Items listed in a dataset
((

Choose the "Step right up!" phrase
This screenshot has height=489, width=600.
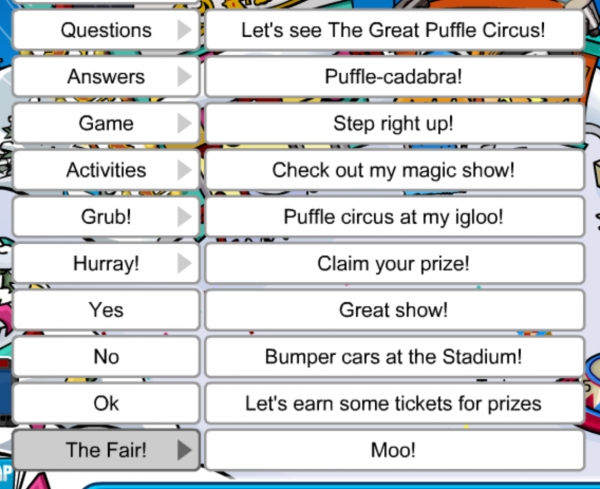[x=393, y=123]
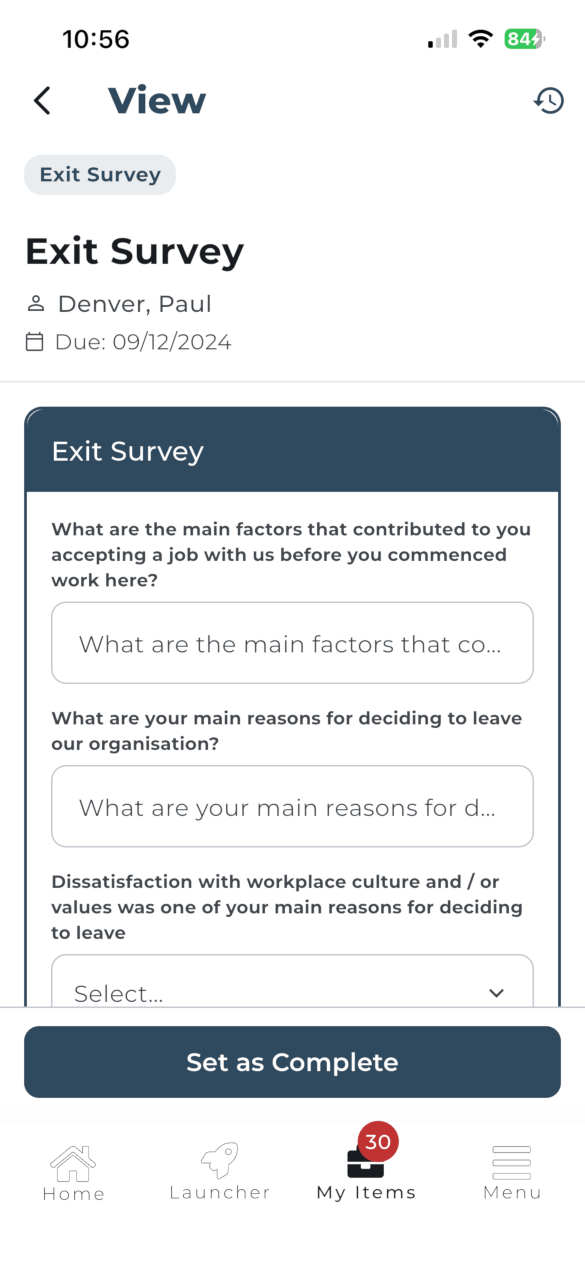
Task: Check the battery indicator in status bar
Action: click(523, 39)
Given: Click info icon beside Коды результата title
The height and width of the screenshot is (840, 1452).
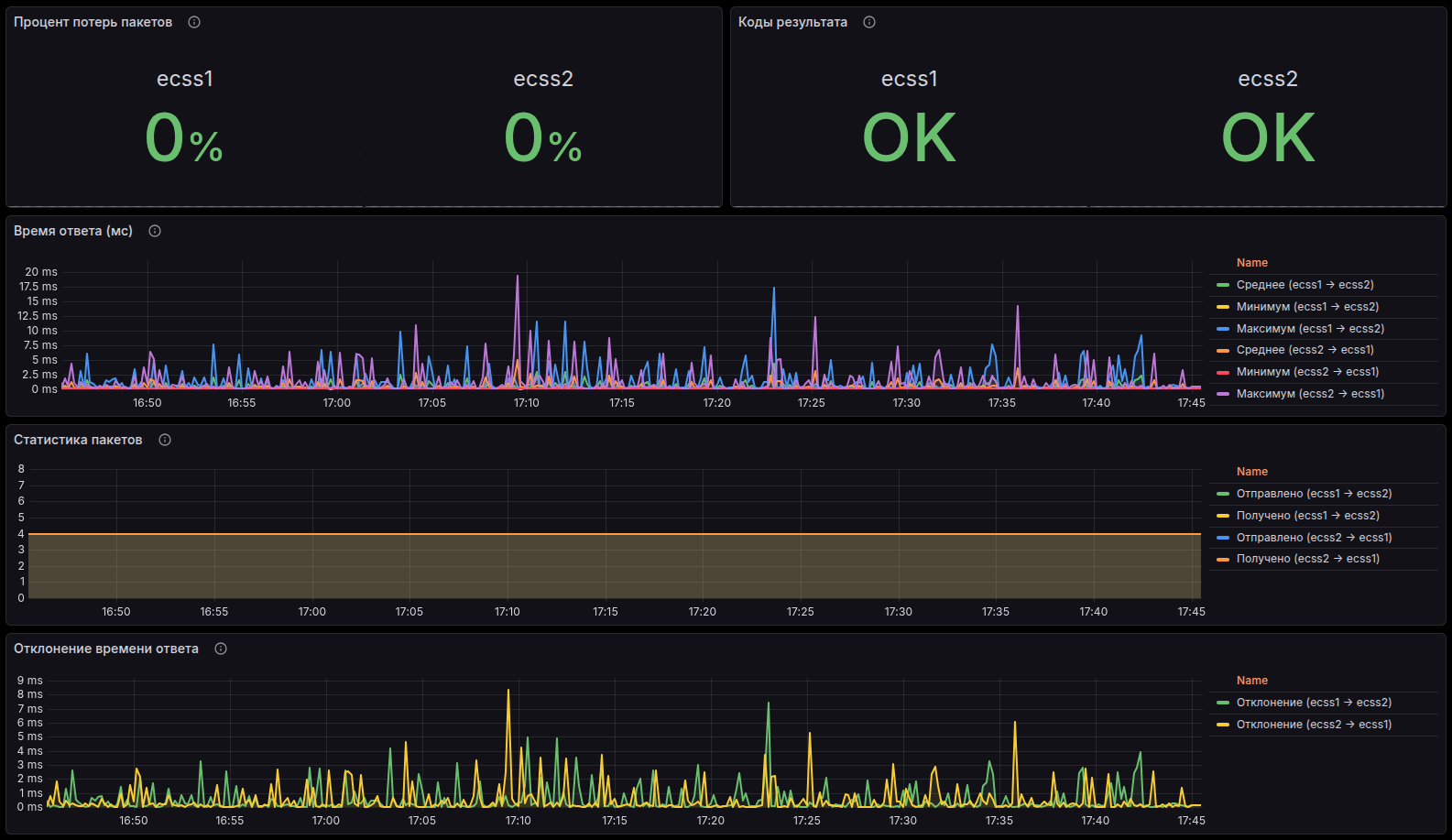Looking at the screenshot, I should (x=869, y=22).
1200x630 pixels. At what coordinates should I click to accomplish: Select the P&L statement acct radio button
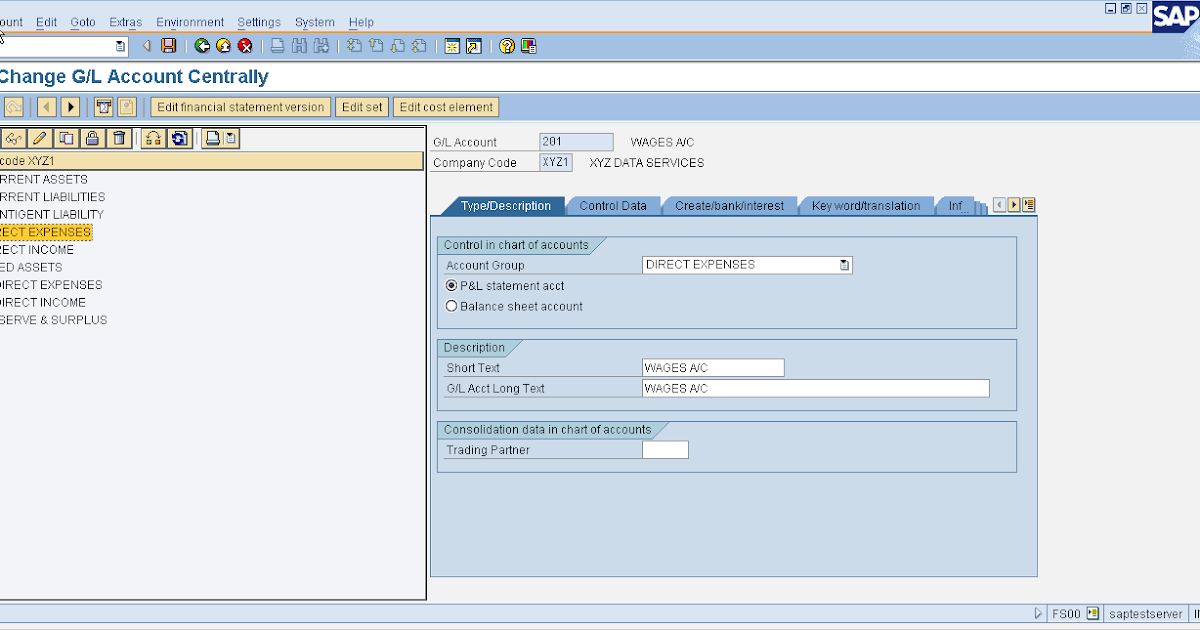tap(451, 285)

))

### What you should do
Please retype exactly the lines from the one containing "1200x630 pixels. At" through the last line of the records, both included, leaving out every picture.

### Output of the task
1200x630 pixels. At what coordinates should I click to accomplish: Select the P&L statement acct radio button
tap(451, 285)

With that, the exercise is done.